[Saved entries]
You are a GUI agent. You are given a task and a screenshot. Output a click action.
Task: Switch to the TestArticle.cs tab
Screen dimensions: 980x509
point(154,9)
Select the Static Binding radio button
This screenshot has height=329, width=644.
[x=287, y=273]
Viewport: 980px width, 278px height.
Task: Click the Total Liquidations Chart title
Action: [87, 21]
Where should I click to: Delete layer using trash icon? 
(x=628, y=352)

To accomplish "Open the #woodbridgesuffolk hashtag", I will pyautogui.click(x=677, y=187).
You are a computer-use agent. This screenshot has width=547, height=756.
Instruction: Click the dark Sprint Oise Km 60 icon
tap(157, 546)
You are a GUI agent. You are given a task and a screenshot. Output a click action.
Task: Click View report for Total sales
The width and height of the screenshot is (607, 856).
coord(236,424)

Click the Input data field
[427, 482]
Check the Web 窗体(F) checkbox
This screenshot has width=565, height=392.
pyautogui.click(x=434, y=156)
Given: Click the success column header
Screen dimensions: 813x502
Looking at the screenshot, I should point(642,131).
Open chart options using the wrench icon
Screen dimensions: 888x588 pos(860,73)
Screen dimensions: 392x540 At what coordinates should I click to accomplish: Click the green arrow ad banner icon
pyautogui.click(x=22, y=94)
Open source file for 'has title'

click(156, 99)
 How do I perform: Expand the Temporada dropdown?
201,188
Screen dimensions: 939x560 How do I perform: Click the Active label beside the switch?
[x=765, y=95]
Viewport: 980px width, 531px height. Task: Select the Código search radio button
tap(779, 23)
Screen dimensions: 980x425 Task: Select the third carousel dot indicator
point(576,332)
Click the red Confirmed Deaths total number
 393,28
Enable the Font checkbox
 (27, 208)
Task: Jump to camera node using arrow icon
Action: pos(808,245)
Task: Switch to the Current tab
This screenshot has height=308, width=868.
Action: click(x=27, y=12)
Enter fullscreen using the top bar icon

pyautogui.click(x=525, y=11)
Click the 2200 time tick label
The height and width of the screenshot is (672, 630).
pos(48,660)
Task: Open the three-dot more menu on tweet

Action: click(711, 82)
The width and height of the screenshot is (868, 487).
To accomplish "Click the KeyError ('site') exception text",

What needs to be done: A reply that repeats all the data exactly is required.

Response area:
You are a GUI agent. You are given a task and a screenshot. Output a click action.
Task: Switch to the TestArticle.cs tab
Screen dimensions: 980x509
point(154,9)
Select the Static Binding radio button
This screenshot has height=329, width=644.
[x=287, y=273]
Viewport: 980px width, 278px height.
Task: Click the Total Liquidations Chart title
Action: [87, 21]
Where should I click to: Delete layer using trash icon? 
(x=628, y=352)

To accomplish "Open the #woodbridgesuffolk hashtag", I will pyautogui.click(x=677, y=187).
You are a computer-use agent. This screenshot has width=547, height=756.
Instruction: Click the dark Sprint Oise Km 60 icon
tap(157, 546)
You are a GUI agent. You are given a task and a screenshot. Output a click action.
Task: Click View report for Total sales
The width and height of the screenshot is (607, 856).
coord(236,424)

Click the Input data field
[427, 482]
Check the Web 窗体(F) checkbox
This screenshot has width=565, height=392.
pyautogui.click(x=434, y=156)
Given: Click the success column header
Screen dimensions: 813x502
Looking at the screenshot, I should point(642,131).
Open chart options using the wrench icon
Screen dimensions: 888x588 pos(860,73)
Screen dimensions: 392x540 At what coordinates should I click to accomplish: Click the green arrow ad banner icon
pyautogui.click(x=22, y=94)
Open source file for 'has title'

click(156, 99)
 How do I perform: Expand the Temporada dropdown?
201,188
Screen dimensions: 939x560 How do I perform: Click the Active label beside the switch?
[x=765, y=95]
Viewport: 980px width, 531px height. Task: Select the Código search radio button
tap(779, 23)
Screen dimensions: 980x425 Task: Select the third carousel dot indicator
point(576,332)
Click the red Confirmed Deaths total number
 393,28
Enable the Font checkbox
 (27, 208)
Task: Jump to camera node using arrow icon
Action: pos(808,245)
Task: Switch to the Current tab
This screenshot has height=308, width=868.
Action: click(x=27, y=12)
Enter fullscreen using the top bar icon

pyautogui.click(x=525, y=11)
Click the 2200 time tick label
The height and width of the screenshot is (672, 630).
pos(48,660)
Task: Open the three-dot more menu on tweet

Action: click(711, 82)
The width and height of the screenshot is (868, 487).
To accomplish "Click the KeyError ('site') exception text",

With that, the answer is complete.